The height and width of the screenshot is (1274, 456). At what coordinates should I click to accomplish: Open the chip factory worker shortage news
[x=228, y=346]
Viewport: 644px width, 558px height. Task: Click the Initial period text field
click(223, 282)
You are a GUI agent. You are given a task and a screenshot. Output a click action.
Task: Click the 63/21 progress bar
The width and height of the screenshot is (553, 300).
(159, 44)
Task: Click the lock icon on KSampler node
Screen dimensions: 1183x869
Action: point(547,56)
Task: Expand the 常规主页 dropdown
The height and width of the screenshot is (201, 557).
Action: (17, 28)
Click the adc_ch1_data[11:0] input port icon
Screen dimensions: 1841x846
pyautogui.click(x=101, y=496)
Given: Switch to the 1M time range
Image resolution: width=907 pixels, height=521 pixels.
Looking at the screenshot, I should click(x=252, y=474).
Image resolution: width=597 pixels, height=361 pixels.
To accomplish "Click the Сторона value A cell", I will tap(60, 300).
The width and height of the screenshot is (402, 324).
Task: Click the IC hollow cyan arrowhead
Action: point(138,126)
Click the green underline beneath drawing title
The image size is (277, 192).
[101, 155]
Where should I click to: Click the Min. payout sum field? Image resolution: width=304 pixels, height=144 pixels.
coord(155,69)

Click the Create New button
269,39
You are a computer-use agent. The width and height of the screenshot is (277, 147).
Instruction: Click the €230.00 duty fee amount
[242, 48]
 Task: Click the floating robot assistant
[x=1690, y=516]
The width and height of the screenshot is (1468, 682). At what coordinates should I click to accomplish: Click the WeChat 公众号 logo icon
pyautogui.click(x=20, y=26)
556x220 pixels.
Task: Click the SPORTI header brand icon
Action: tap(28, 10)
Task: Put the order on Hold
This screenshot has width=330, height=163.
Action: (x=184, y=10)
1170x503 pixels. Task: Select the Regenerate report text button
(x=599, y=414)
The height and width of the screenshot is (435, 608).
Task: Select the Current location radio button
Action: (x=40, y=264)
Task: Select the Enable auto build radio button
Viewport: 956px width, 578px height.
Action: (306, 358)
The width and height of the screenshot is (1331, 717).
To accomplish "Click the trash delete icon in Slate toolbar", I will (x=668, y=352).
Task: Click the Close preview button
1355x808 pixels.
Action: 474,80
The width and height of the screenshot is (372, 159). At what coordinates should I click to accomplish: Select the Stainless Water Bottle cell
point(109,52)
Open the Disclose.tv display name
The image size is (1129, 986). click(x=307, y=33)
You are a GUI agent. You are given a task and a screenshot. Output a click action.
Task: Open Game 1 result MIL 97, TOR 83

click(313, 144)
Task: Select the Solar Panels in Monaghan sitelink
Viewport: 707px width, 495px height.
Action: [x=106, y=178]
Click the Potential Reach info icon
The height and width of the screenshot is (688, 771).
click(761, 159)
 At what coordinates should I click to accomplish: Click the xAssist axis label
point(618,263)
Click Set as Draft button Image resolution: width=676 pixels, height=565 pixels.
· · · ·
WORK REQUIRED: All records shown above must be set down again verbatim.

REPLY:
The height and width of the screenshot is (1274, 456). At what coordinates should I click to accomplish: Open the chip factory worker shortage news
[x=228, y=346]
Viewport: 644px width, 558px height. Task: Click the Initial period text field
click(223, 282)
You are a GUI agent. You are given a task and a screenshot. Output a click action.
Task: Click the 63/21 progress bar
The width and height of the screenshot is (553, 300).
(159, 44)
Task: Click the lock icon on KSampler node
Screen dimensions: 1183x869
Action: point(547,56)
Task: Expand the 常规主页 dropdown
The height and width of the screenshot is (201, 557).
Action: (17, 28)
Click the adc_ch1_data[11:0] input port icon
Screen dimensions: 1841x846
pyautogui.click(x=101, y=496)
Given: Switch to the 1M time range
Image resolution: width=907 pixels, height=521 pixels.
Looking at the screenshot, I should click(x=252, y=474).
Image resolution: width=597 pixels, height=361 pixels.
To accomplish "Click the Сторона value A cell", I will tap(60, 300).
The width and height of the screenshot is (402, 324).
Task: Click the IC hollow cyan arrowhead
Action: point(138,126)
Click the green underline beneath drawing title
The image size is (277, 192).
[101, 155]
Where should I click to: Click the Min. payout sum field? Image resolution: width=304 pixels, height=144 pixels.
coord(155,69)

Click the Create New button
269,39
You are a computer-use agent. The width and height of the screenshot is (277, 147).
Instruction: Click the €230.00 duty fee amount
[242, 48]
 Task: Click the floating robot assistant
[x=1690, y=516]
The width and height of the screenshot is (1468, 682). At what coordinates should I click to accomplish: Click the WeChat 公众号 logo icon
pyautogui.click(x=20, y=26)
556x220 pixels.
Task: Click the SPORTI header brand icon
Action: tap(28, 10)
Task: Put the order on Hold
This screenshot has width=330, height=163.
Action: (x=184, y=10)
1170x503 pixels. Task: Select the Regenerate report text button
(x=599, y=414)
The height and width of the screenshot is (435, 608).
Task: Select the Current location radio button
Action: (x=40, y=264)
Task: Select the Enable auto build radio button
Viewport: 956px width, 578px height.
Action: (306, 358)
The width and height of the screenshot is (1331, 717).
To accomplish "Click the trash delete icon in Slate toolbar", I will (x=668, y=352).
Task: Click the Close preview button
1355x808 pixels.
Action: 474,80
The width and height of the screenshot is (372, 159). At what coordinates should I click to accomplish: Select the Stainless Water Bottle cell
point(109,52)
Open the Disclose.tv display name
The image size is (1129, 986). click(x=307, y=33)
You are a GUI agent. You are given a task and a screenshot. Output a click action.
Task: Open Game 1 result MIL 97, TOR 83

click(313, 144)
Task: Select the Solar Panels in Monaghan sitelink
Viewport: 707px width, 495px height.
Action: [x=106, y=178]
Click the Potential Reach info icon
The height and width of the screenshot is (688, 771).
click(761, 159)
 At what coordinates should I click to accomplish: Click the xAssist axis label
point(618,263)
Click Set as Draft button Image resolution: width=676 pixels, height=565 pixels.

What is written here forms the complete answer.